Kortikosteroidlerin (30-60 mg prednizon eşdeğeri) uygulanması uzun süredir tartışmalı bir konudur çünkü ek olarak hastanın kendi bağışıklık savunmasını zayıflatır, ancak aynı zamanda vasküler inflamasyonun gelişimini baskılayarak postherpetik nevraljiye karşı önleyici bir etkiye sahip olduğu söylenir.

Oftalmik zosterde, korneada (skar dokusu) kalıcı hasarı önlemek için asiklovir göz merhemi vermek mantıklıdır.

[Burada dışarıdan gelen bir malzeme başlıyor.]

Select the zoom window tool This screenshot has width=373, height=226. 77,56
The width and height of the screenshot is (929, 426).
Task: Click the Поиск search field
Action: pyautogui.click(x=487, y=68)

Derideki veziküller bakteri ile enfekte olursa (süperinfeksiyon) antibiyotik içeren merhemlerle tedavi edilir.

karışıklık

Herpes zoster enfeksiyonunun komplikasyonları:

  • Postherpetik zoster nevralji (postherpetik nevralji). Bu durumda, enfeksiyon uzun süredir yenilmiş olmasına rağmen, etkilenen segmentte en şiddetli yanan kalıcı ağrı (nevraljik ağrı) vardır. Bu, geçmiş enfeksiyondan kaynaklanan sinirde kalıcı hasardır.
    Nevraljik ağrının kontrol altına alınması son derece zordur çünkü geleneksel ağrı kesiciler etkisizdir. Ağrı kesicilerin bir kombinasyonu ile tedavi edersiniz. trisiklik antidepresan ve anti-epileptik Karbamazepin (Ayrıca bakınız Trigeminal nöralji)
  • Polinöropatiler
  • Guillain-Barre Sendromu
    Bu konuyla ilgili daha fazla bilgi şu adreste bulunabilir:
    Guillain-Barre Sendromu
  • Özellikle yüzde felçte eksik çözülme (Yüz felci)
  • Zosterin tüm vücuda ve iç organlara yayılması (zoster generalisatus).
    Bu ciddi klinik tablo yaşamı tehdit edicidir ve bağışıklık sistemi zayıflamış hastalarda (örn. AIDS, Kanser, kortikoidler (kortizon) veya kemoterapi gibi immünosüpresif ilaçlar

Daha genç hastalarda, herpes zoster genellikle sonuçsuz iyileşir.